Analysis T Cell Receptor Excision Circles (TRECs) in Patients with Graft-Versus-Host Disease (GVHD) after Allogeneic Stem Cell Transplantation.

Abstract

The thymic-dependent pathway that involves generation of new naive T cells from donor-derived precursor cells accounts for the more durable reconstitution of the T-cell compartment and generates a more diverse TCR repertoire. Thymic function and production of recent thymic emigrants (RTEs) may be directly evaluated through the quantification, by real-time polymerase chain reaction (PCR), of the T-cell receptor excision circles (TRECs). Following hematopoietic stem cell transplant (HSCT), there is a prolonged period of profound immune deficiency, which continues for years after HSCT. The factors that inhibit thymic function may include age, graft-versus-host disease (GVHD), and direct thymic damage from chemoradiotherapy. GVHD after HSCT also leads to thymic insufficiency, possibly by direct attack on the thymic stroma by allogeneic effector cells. The aim of our study is to analysis T cell receptor excision circles (TRECs) in patients with GVHD after allogeneic stem cell transplantation. We used real-time polymerase chain reaction (PCR) to quantify SjTRECs in 12 patients with GVHD(9 males, 3 females; median age 32 years old), who underwent HLA-matching sibling BMT and/or peripheral blood stem cell transplantation (PBSCT) at our department. Quantitative detection of sjTRECs in DNA of peripheral blood mononuclear cells from 13 normal individualals. The median value of sjTRECs copies P1 000 PBMCs was 4.37±3.64 in normal indiviuals.

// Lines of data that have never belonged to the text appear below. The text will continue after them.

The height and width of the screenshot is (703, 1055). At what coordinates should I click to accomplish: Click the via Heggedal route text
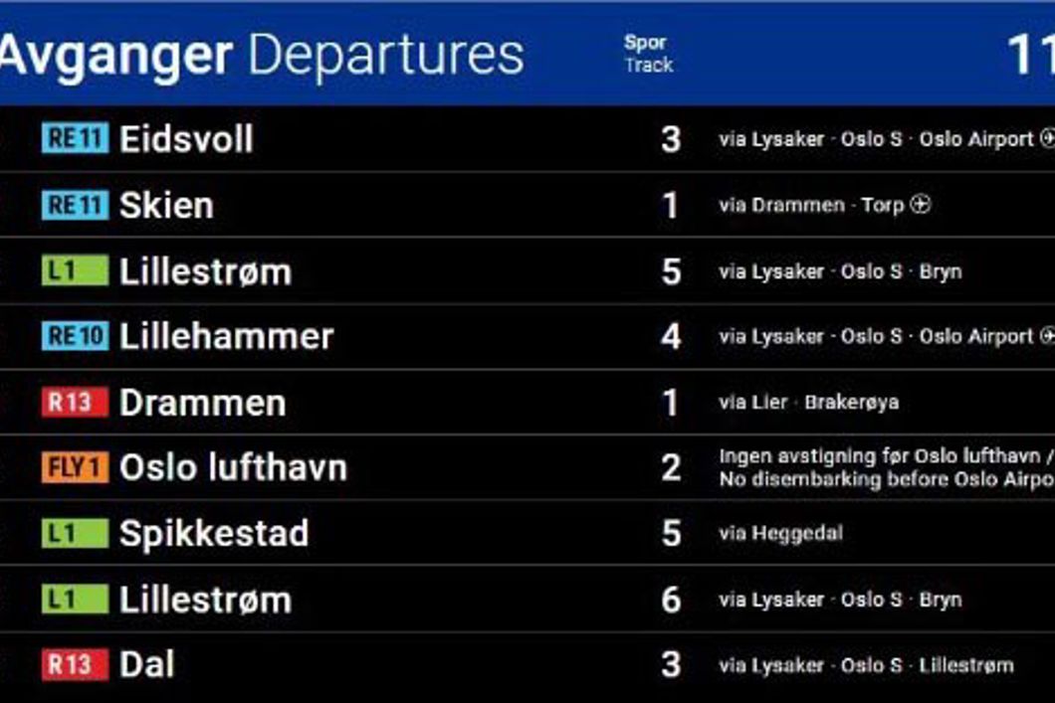780,534
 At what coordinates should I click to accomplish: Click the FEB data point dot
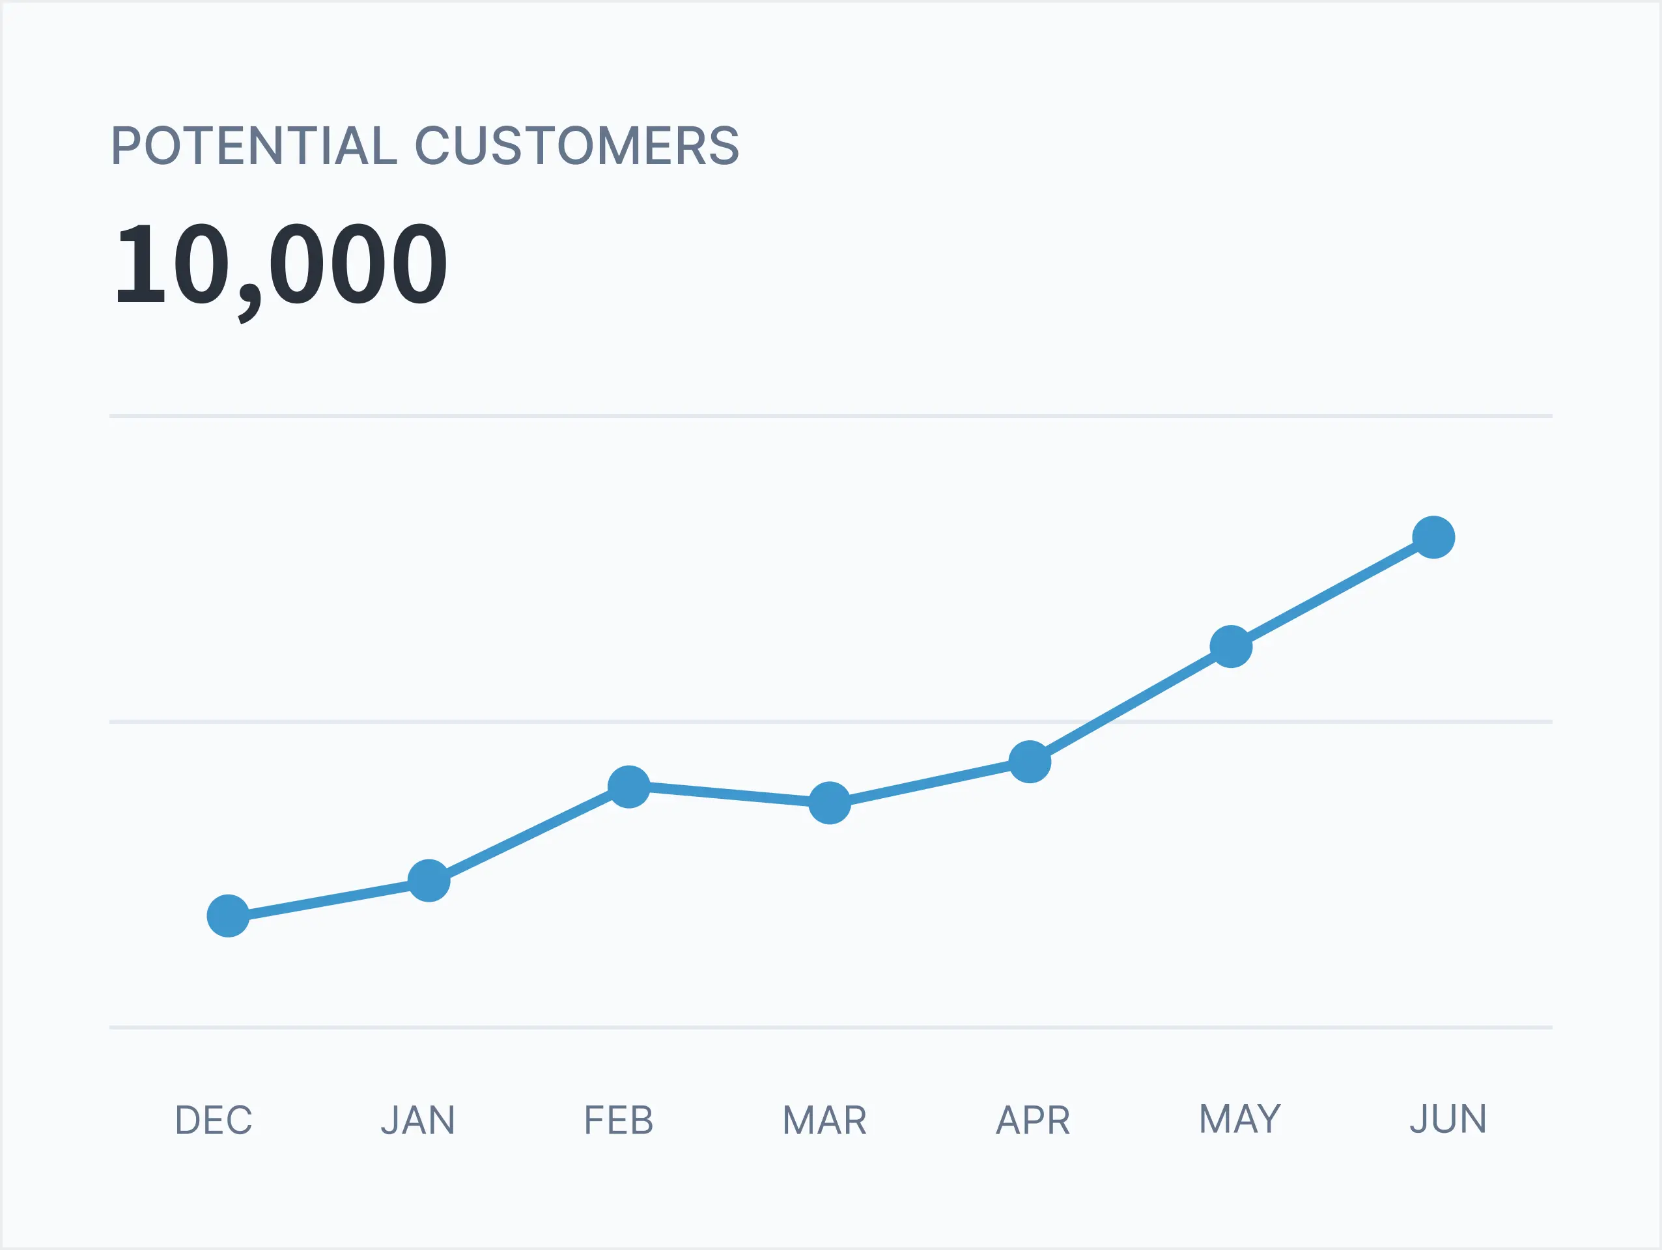pos(629,787)
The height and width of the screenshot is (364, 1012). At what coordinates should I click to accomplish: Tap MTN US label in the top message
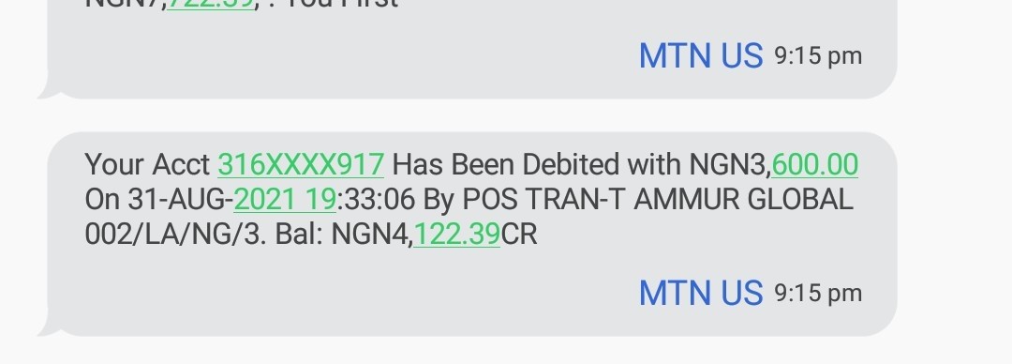tap(701, 55)
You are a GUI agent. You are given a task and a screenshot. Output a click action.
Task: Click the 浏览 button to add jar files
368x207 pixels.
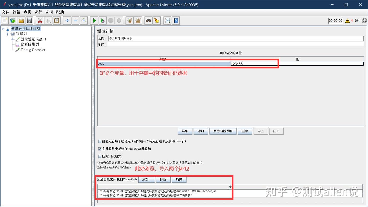point(146,179)
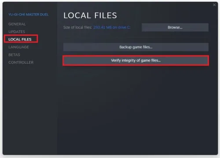220x158 pixels.
Task: Choose LANGUAGE from the left menu
Action: 18,47

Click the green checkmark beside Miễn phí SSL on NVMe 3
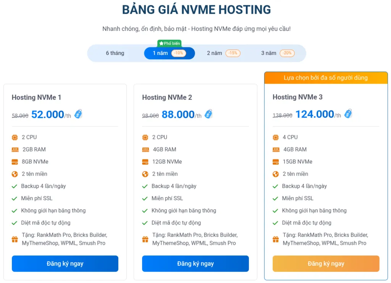click(276, 198)
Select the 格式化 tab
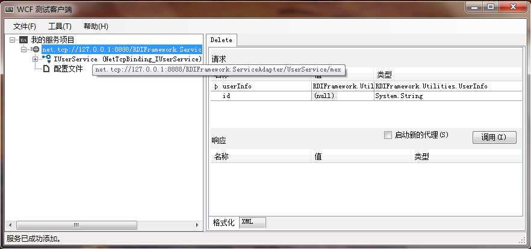Image resolution: width=531 pixels, height=249 pixels. (x=223, y=223)
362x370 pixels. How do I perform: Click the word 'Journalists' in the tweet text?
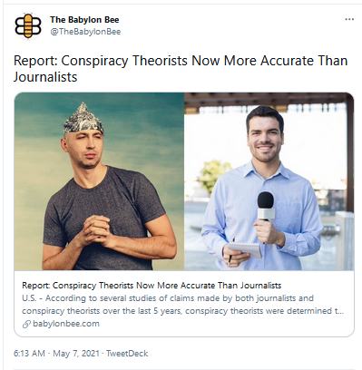pos(45,77)
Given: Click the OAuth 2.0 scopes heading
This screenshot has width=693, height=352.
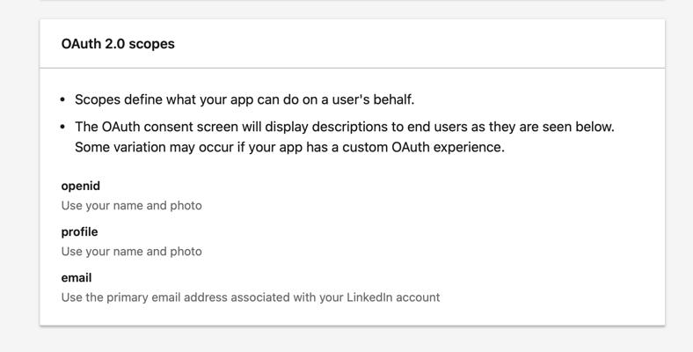Looking at the screenshot, I should (x=118, y=44).
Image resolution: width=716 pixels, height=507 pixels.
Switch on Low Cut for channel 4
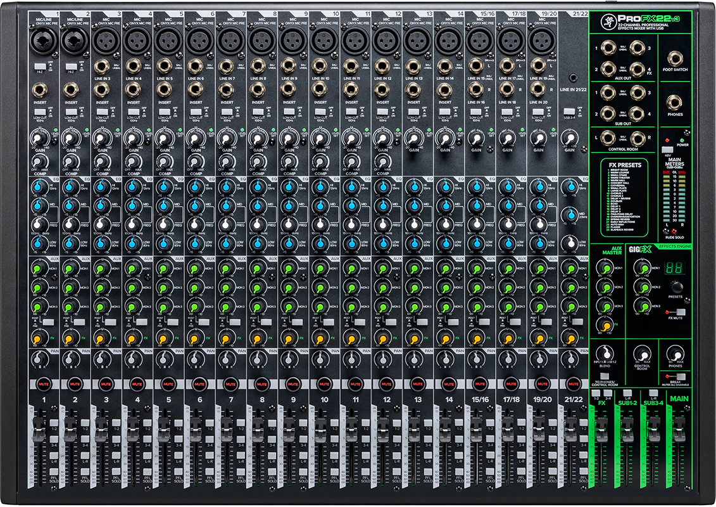[x=134, y=112]
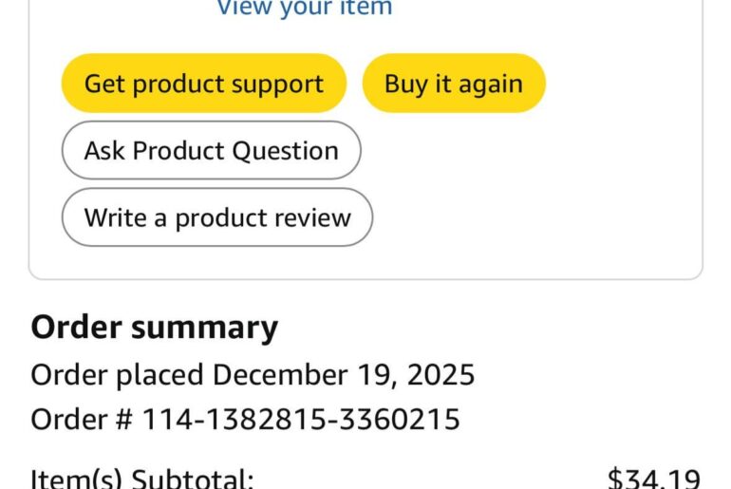Image resolution: width=731 pixels, height=489 pixels.
Task: Click the Order summary heading
Action: click(x=155, y=328)
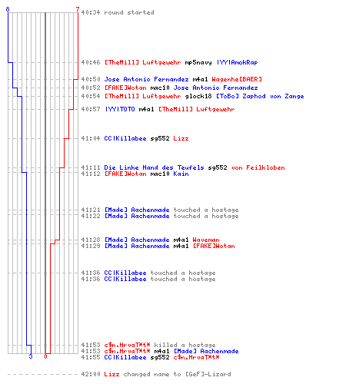Click blue team start count 8
The width and height of the screenshot is (346, 384).
[x=8, y=9]
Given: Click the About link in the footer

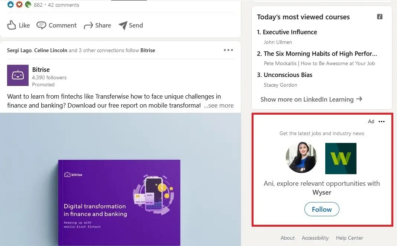Looking at the screenshot, I should pyautogui.click(x=287, y=238).
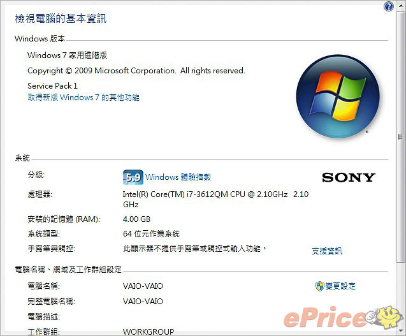Open the 支援資訊 support link

(x=327, y=251)
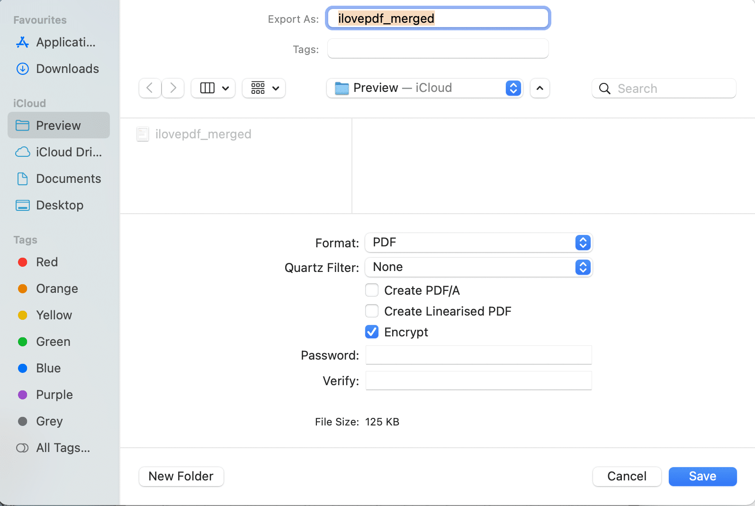Viewport: 755px width, 506px height.
Task: Uncheck the Encrypt checkbox
Action: [372, 332]
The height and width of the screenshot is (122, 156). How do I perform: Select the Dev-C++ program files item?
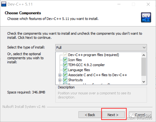(x=93, y=55)
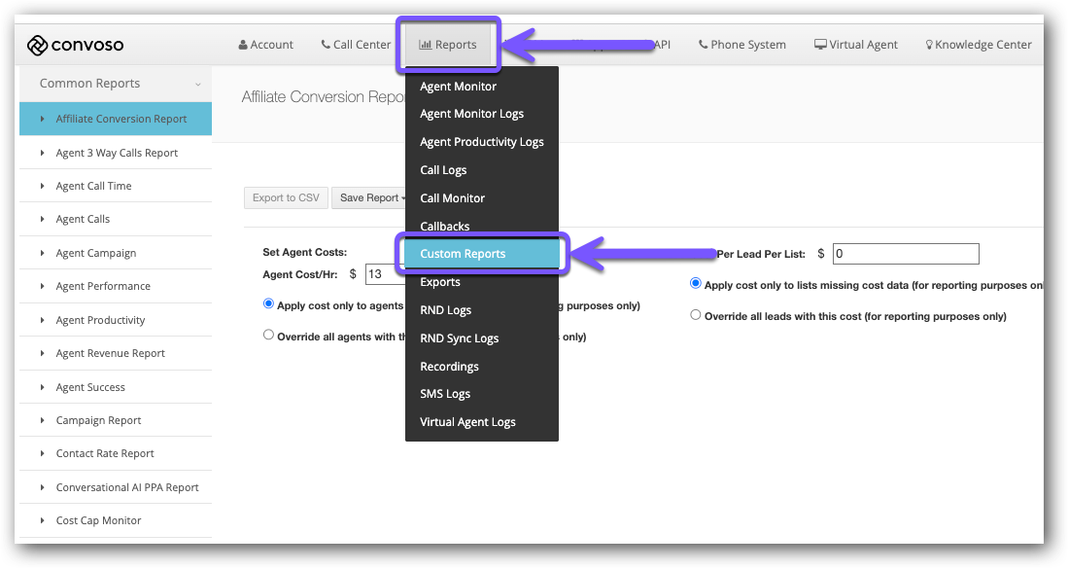The image size is (1068, 568).
Task: Open the Account section via its person icon
Action: (241, 44)
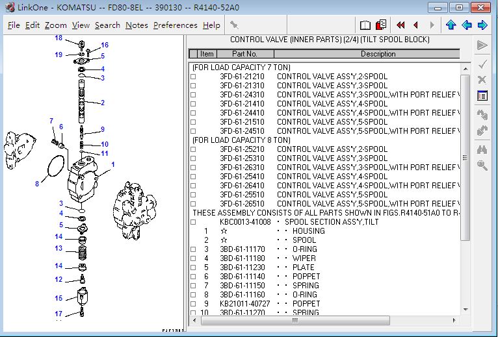Click the blue left arrow
This screenshot has width=498, height=337.
pyautogui.click(x=467, y=25)
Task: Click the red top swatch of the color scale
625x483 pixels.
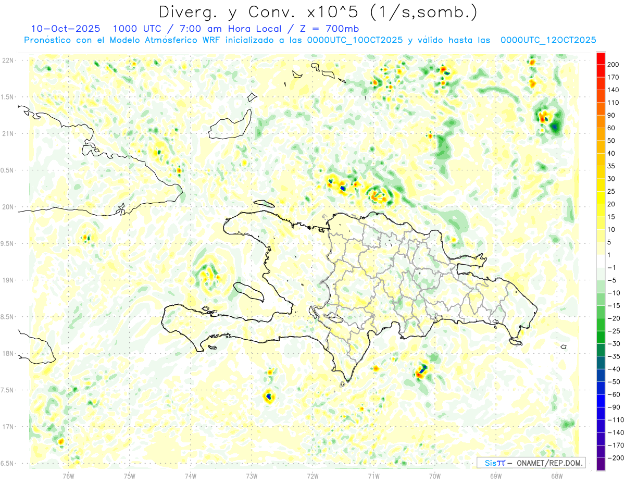Action: tap(601, 58)
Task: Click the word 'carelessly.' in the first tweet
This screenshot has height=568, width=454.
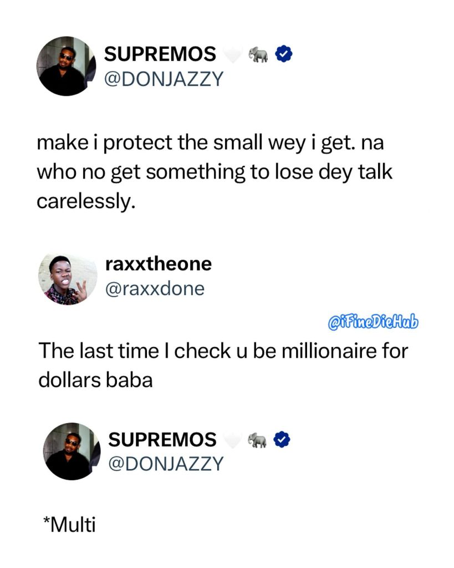Action: click(86, 201)

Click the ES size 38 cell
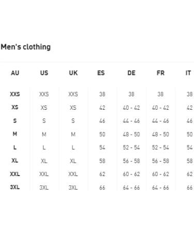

However, the decreased levels of TRECs were most profound in the group of patients with active chronic GVHD at the time of study. it was 0.26±0.22 copies P1 000 PBMCs in 12 patients with GVHD (P < 0. 00007). We conclude that measurement of sjTREC may provide an important tool for predicting thymus-dependent T-cell reconstitution in GVHD patients after transplantation.